Leaving a shelter is a huge step, but then what? Often, families find housing but have nothing for furniture — not even beds. Treger Strasberg decided to change that and co-founded a nonprofit, Humble Design, in order to provide furniture and create warm and comfortable living spaces for women and children starting over in Detroit. Helping families on the way up is a success and Treger’s work has gained national recognition. Treger was featured recently on the reality show, Motor City Rising, which aired on the Ovation network, as someone helping to turn the city around and break the stereotypes.
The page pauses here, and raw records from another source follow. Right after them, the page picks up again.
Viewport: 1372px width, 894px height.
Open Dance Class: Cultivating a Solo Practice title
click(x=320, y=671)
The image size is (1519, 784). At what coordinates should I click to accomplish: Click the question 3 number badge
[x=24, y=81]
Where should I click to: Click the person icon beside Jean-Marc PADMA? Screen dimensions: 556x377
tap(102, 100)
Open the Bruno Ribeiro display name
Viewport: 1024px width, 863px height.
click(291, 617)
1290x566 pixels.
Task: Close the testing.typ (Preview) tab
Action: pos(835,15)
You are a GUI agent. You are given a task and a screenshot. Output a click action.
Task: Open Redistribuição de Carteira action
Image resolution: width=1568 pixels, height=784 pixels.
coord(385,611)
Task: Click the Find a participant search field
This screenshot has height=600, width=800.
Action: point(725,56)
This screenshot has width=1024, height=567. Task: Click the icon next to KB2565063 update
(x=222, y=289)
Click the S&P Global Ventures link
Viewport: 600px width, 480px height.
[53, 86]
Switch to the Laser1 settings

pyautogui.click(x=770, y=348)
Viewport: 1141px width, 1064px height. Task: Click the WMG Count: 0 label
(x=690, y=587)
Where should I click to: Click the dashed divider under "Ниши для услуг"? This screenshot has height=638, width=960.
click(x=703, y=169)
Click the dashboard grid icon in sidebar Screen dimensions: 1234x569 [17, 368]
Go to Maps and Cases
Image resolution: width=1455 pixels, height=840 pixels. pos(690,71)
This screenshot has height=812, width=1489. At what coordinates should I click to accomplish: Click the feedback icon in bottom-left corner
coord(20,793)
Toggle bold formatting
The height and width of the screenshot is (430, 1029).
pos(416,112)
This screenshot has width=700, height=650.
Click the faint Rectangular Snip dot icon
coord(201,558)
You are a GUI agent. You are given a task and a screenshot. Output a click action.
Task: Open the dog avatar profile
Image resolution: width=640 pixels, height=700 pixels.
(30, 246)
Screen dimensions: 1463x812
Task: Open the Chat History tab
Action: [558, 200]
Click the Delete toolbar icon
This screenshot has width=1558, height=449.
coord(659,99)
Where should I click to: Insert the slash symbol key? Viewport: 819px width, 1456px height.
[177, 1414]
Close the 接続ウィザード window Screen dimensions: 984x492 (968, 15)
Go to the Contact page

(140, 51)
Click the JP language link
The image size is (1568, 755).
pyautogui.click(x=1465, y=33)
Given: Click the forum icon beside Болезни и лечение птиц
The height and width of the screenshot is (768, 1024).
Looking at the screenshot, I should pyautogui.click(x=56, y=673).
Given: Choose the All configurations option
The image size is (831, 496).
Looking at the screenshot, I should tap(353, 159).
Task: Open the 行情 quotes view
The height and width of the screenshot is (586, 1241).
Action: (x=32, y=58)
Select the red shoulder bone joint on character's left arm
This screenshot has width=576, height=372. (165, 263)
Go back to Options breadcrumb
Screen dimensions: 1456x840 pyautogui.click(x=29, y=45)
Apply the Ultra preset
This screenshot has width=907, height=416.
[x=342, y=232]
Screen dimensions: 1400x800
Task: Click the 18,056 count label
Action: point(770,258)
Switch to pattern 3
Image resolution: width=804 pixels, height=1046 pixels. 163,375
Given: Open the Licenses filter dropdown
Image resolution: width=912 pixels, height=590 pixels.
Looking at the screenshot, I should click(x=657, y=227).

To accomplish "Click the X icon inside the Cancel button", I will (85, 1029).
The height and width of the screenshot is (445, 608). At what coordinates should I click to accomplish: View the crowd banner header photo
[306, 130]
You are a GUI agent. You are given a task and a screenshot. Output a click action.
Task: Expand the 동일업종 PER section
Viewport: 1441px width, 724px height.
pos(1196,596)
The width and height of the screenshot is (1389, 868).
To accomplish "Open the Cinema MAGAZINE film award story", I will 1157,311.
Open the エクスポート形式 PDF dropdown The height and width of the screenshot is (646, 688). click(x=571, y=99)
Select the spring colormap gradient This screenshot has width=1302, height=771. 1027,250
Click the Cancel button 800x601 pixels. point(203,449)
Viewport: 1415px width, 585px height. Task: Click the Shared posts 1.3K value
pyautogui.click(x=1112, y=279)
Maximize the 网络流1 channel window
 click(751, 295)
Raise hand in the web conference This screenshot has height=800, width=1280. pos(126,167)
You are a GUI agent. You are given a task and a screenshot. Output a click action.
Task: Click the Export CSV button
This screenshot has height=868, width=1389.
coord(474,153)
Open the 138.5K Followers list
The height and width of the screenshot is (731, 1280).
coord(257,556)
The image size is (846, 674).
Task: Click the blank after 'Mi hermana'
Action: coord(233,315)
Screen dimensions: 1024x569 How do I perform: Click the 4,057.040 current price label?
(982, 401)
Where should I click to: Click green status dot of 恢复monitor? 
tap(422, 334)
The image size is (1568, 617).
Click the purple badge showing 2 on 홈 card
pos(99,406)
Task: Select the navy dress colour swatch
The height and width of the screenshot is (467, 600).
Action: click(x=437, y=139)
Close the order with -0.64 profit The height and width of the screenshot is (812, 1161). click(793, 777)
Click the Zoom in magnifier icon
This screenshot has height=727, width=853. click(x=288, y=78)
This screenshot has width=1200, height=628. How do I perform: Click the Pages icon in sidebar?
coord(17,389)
Treger, a mother of two, ages 5 and 6, hopes to spin her idea off in other cities.
How I help families on their way up
by Treger Strasberg
as told to Julie Weingarden Dubin
I co-founded Humble Design in Detroit with my partner, Ana Smith, in 2009, after helping a colleague who faced living on the streets. I was shocked to learn about her situation — she hid it so well. She must have come to work each day with such a heavy weight on her shoulders. We helped her find housing and we furnished her place with discarded and donated items.
How can we help?
When we went to the shelters to learn how we could best help families, we discovered that little aftercare is available to women and children leaving homeless and domestic abuse shelters. We decided to launch Humble Design to give women and children a jump start on their future. We recycle furniture and home accent pieces and we create spaces that are warm, homey and welcoming. It’s eco-friendly design for those who need it most.
We partner with homeless shelters to identify families to help. When they get ready to leave the shelter we step in and begin the process of getting them furniture. We currently have about 15 families on our wait list. We service about two families a week. We helped decorate more than 100 houses since 2009.
Juggling a charity and family
I wish I could add 10 hours to the day. I love what I do, and I love spending time with my kids. I’m constantly torn between the two. But my family always wins. My family is my life, and everything I give back to the community is a bonus.
I’m never late picking my kids up from school and I never miss a recital or game. The great news is my kids love helping Humble Design and I bring them to meet many of the families. It’s important for them to see what we do.
My passion has always been to aid others. I never knew how to before I began Humble. I wanted to meet the people I was helping and get my hands dirty. Now I see my passion is the relationships I build with the families and the perspective I gain from being with them.
We follow up with our families throughout the year. The biggest effect we’ve seen is that the families stay where they are. The rate of recidivism to the shelters is so high in Detroit because the shelter provides basic human needs like beds, towels, pots and pans. When families obtain their own housing but are sleeping on the floor with nothing to cook with, the will to stay diminishes. Our families are proud of their homes and stay put. For example, their kids’ rooms may have princess or superhero bedding, cushy accent pillows, decorative curtains as well as wall art, lamps, books and toys.
Raising humble kids
Motherhood’s taught me about empathy, compassion and patience. You can’t force kids the way you force your career. I’m learning to enjoy the ride and not always be the one driving.
My kids are learning to be humble and grateful for what they have and for what their future holds. They witness poverty, hunger and need, and they want to help. If I can raise children with a broader sense of the world and a desire to help, they will be an asset to society.
I know my work is impacting my kids. They often bring things to me that they want to give to kids. A teddy bear, a bike, sometimes even their toddler beds. They part with their belongings so easily because I bring them to see where their stuff ends up and how happy it makes children who previously had nothing.
Ask for help. Don’t let your pride stop you from accepting help from others. If you have the drive to make life better for you and your kids, then one day you’ll be able to pay it back.